== EXERCISE INPUT

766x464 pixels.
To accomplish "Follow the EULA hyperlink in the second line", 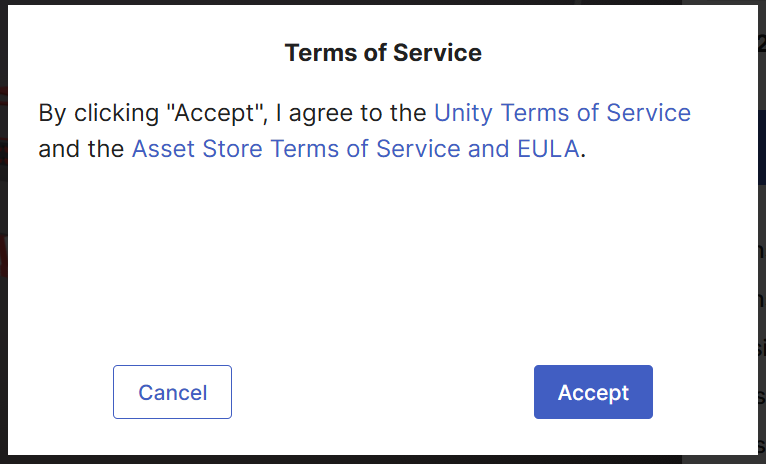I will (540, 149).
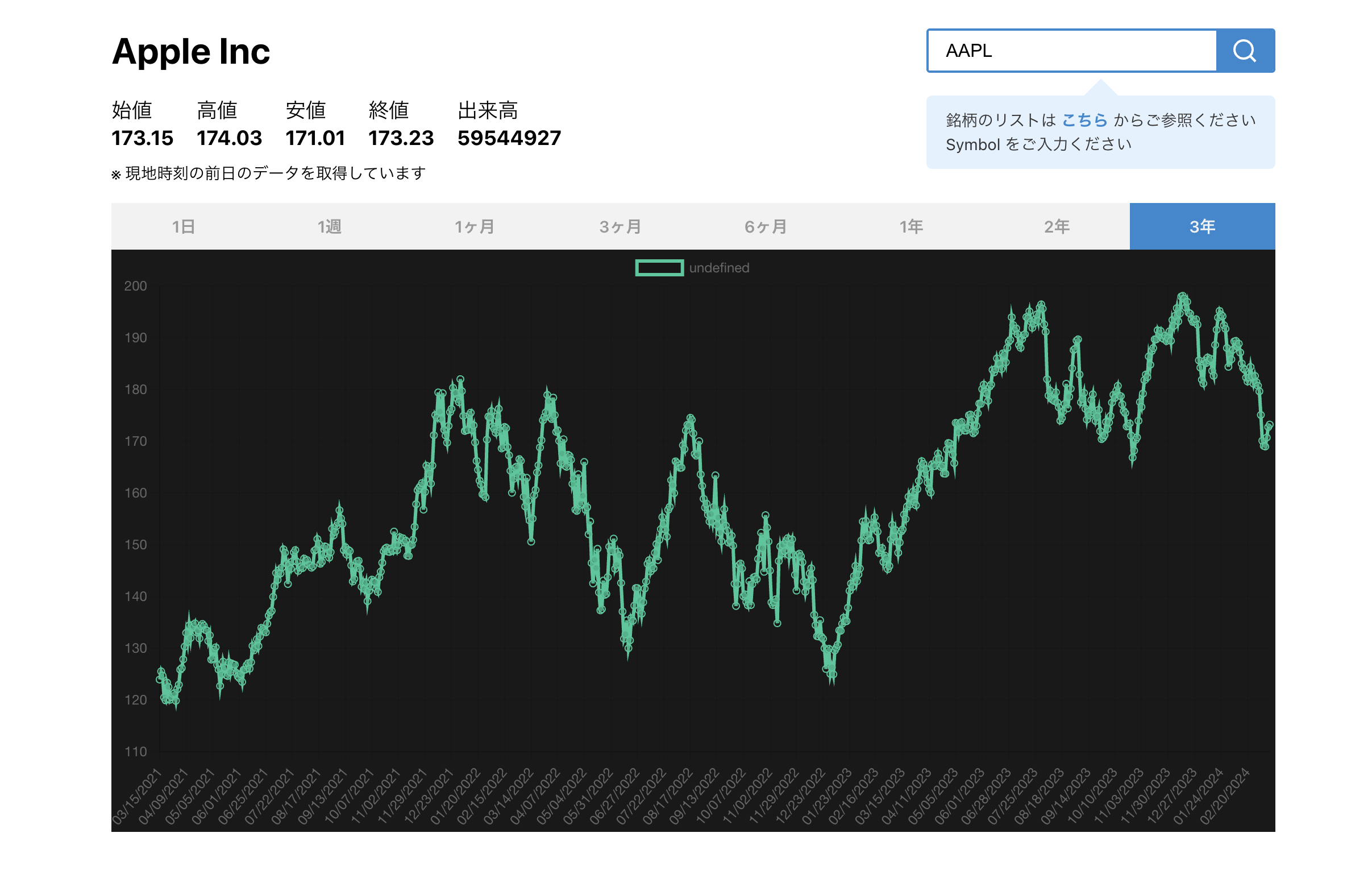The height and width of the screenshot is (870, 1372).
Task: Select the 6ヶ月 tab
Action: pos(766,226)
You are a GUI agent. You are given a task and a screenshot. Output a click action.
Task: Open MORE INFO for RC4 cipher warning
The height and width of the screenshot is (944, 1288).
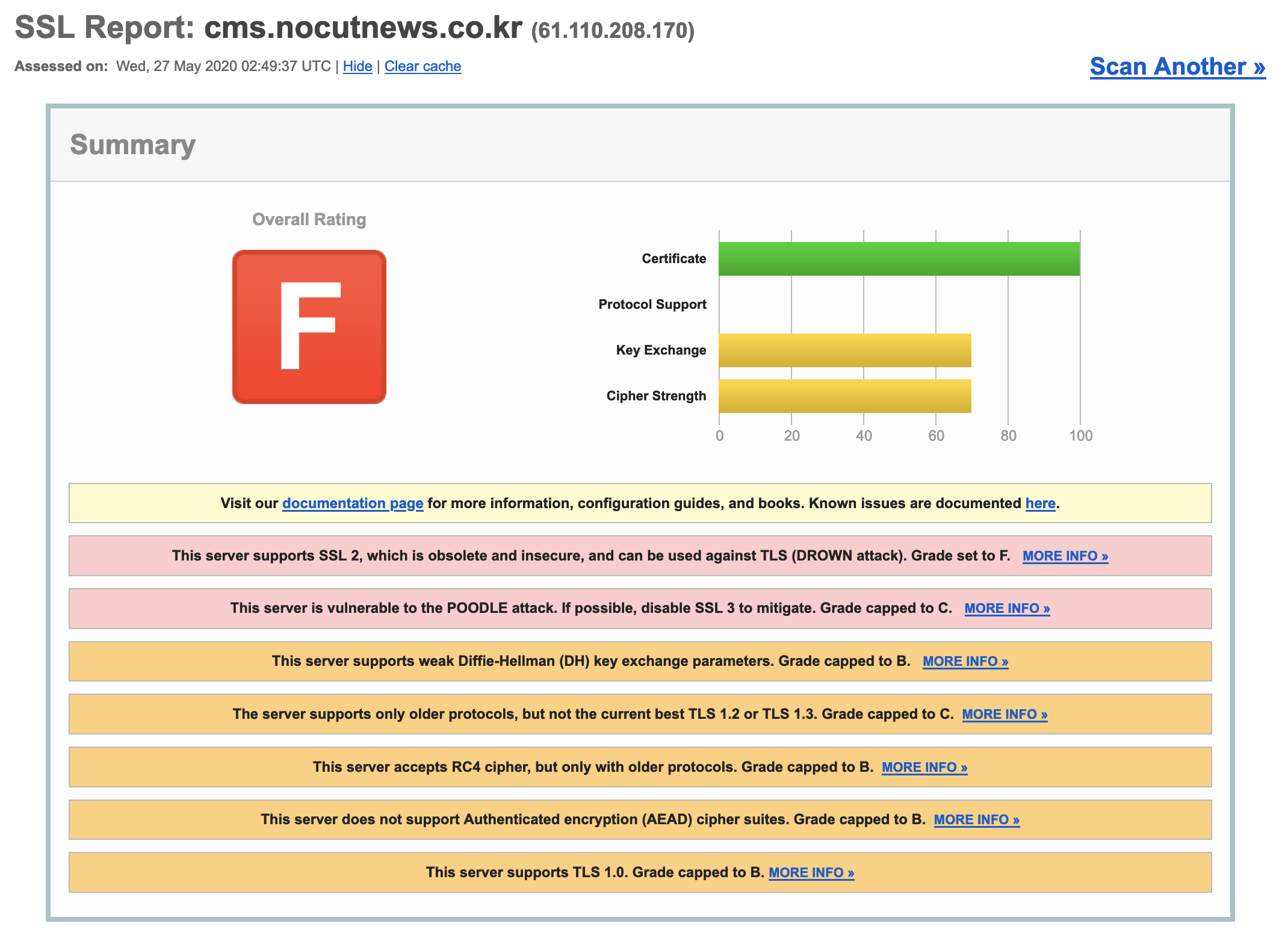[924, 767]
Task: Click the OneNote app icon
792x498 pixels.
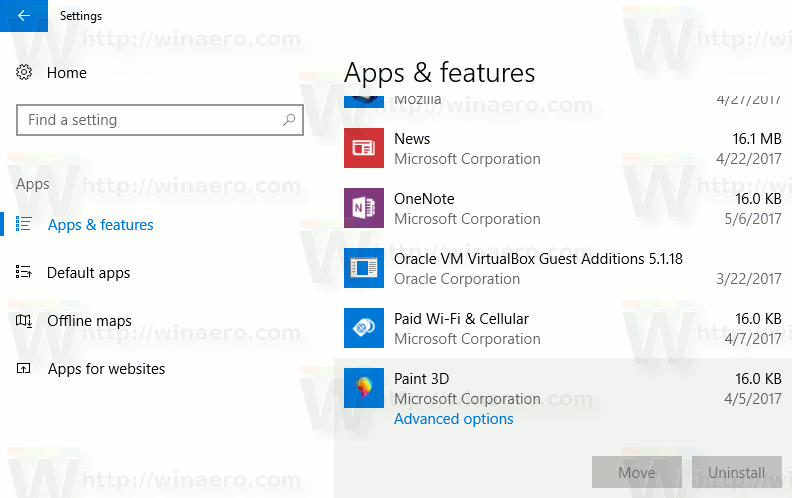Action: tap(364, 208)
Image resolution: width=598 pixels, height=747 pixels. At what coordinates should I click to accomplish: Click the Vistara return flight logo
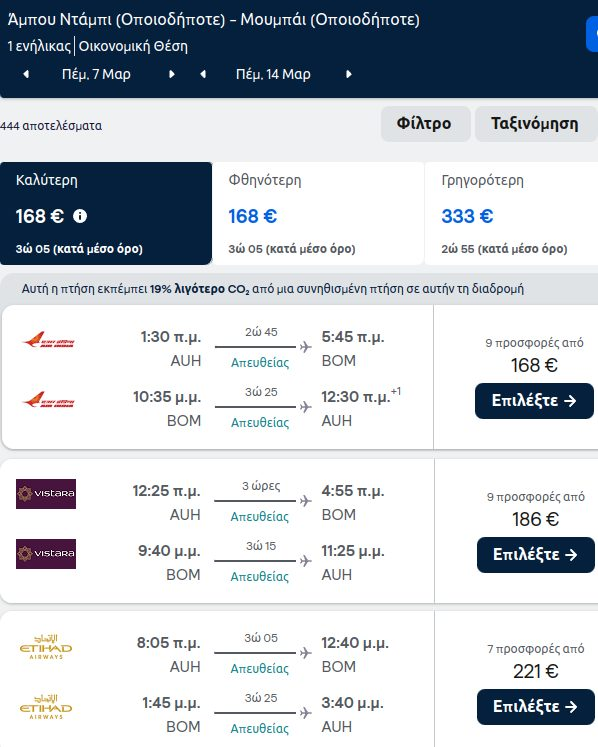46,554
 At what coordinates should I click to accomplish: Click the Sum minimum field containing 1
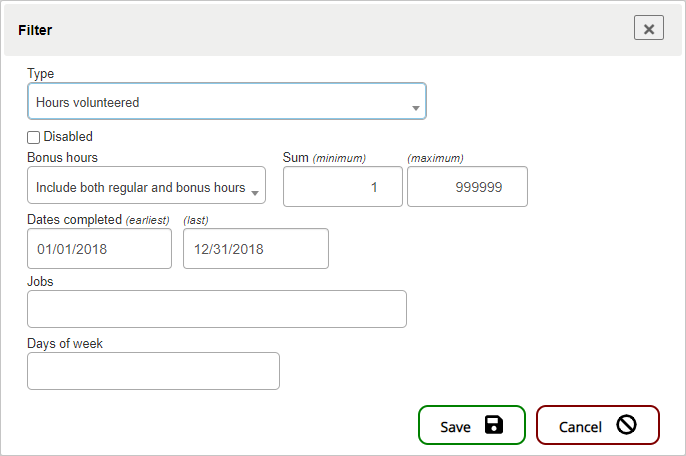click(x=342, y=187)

====

◆ **TO DO**: Can you return, word for word, the lines starting at the one that contains "At what coordinates should I click to accomplish: Click the Sum" and running through the end of the entries, leaving the pictures out?

◆ **COMPLETE RESPONSE**:
 At what coordinates should I click to accomplish: Click the Sum minimum field containing 1
click(x=342, y=187)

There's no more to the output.